The researchers reveal how certain circadian misalignment prevalent in night shift workers can profoundly alter the brain’s regulation of hormones controlling hunger to the detriment of metabolic health, by focusing on glucocorticoid hormones in the adrenal gland that regulate many physiological functions which includes appetite and metabolism. Glucocorticoids directly regulate a group of brain peptides controlling appetitive behavior with some being orexigenic (increasing) and some anorexigenic (decreasing) appetite.
Circadian misalignment is a phenomenon that is commonly associated with jet lag. Using animal models of out-of-phase jet-lagged and a control group, the team found that misalignment between light and dark cues led the out-of-phase group’s orexigenic hypothalamic neuropeptides (NPY) to become dysregulated, subsequently driving an increased desire to eat significantly more during inactive phases of the day.
According to the researchers, rodents in the control group ate 88.4% of their daily intake during their active phase and only 11.6% during their inactive phase; while rodents in the jet-lagged group ate 53.8% of their daily intake during their inactive phase, without increasing activity. This represents nearly 5 times more than the control group (460% more), showing that the rodent’s timing of consumption had been affected, revealing how disordered the neuropeptides become when glucocorticoid levels are out of sync with light and dark cues.
“For people working throughout the night, a reversed body clock can play havoc with their health,” said Dr. Becky Conway-Campbell, Research Fellow in Bristol Medical School: Translational Health Sciences (THS) and the study’s senior author. “For those who are working night shifts long-term, we recommend they try to maintain daylight exposure, cardiovascular exercise and mealtimes at regulated hours. However, internal brain messages to drive increased appetite are difficult to override with ‘discipline’ or ‘routine’ so we are currently designing studies to assess rescue strategies and pharmacological intervention drugs. We hope our findings also provide new insight into how chronic stress and sleep disruption leads to caloric overconsumption.”
“The adrenal hormone corticosterone, which is normally secreted in a circadian manner, is a major factor in the daily control of brain peptides that regulate appetite.

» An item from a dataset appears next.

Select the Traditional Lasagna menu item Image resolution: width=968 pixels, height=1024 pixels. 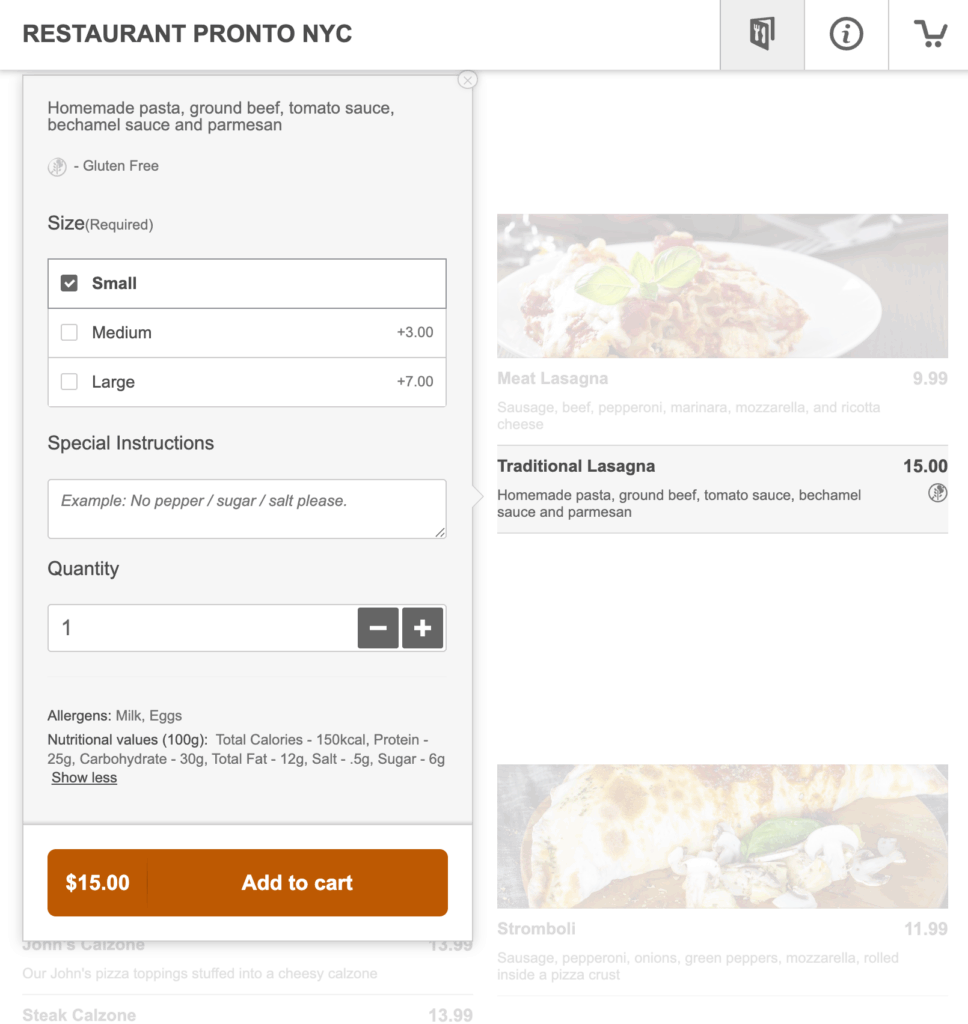tap(576, 466)
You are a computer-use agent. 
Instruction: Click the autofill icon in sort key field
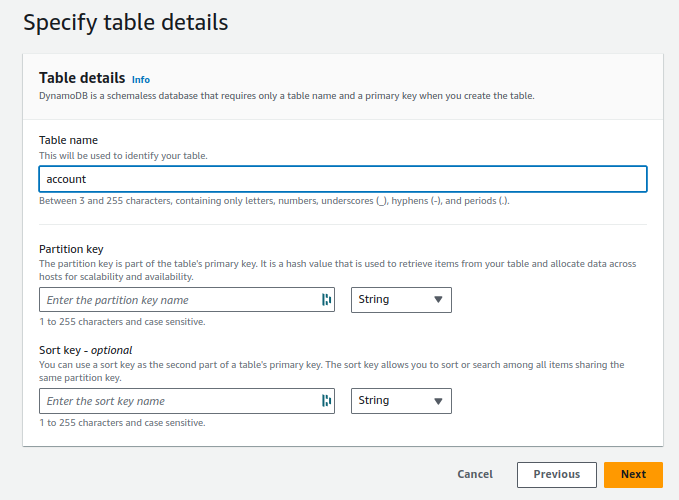point(327,401)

Furthermore when we disturb the normal relationship of corticosterone with the day to night light cycle it results in abnormal gene regulation and appetite during the period of time that the animals normally sleep,” added Stafford Lightman, Professor of Medicine at Bristol Medical School: THS and co-senior author on the study.”Our study shows that when we disturb our normal bodily rhythms this in turn disrupts normal appetite regulation in a way that is at least in part a result of desynchrony between adrenal steroid hormone production and the timing of the light and dark cycle.”
“This is further evidence of how phase shift ‘jet-lag’ affects feeding behaviours and neuronal gene expression — data important for shift work comorbidity research,” said Dr. Benjamin Flynn, one of the study’s co-authors who conducted the study while at Bristol but is now based at the University of Bath.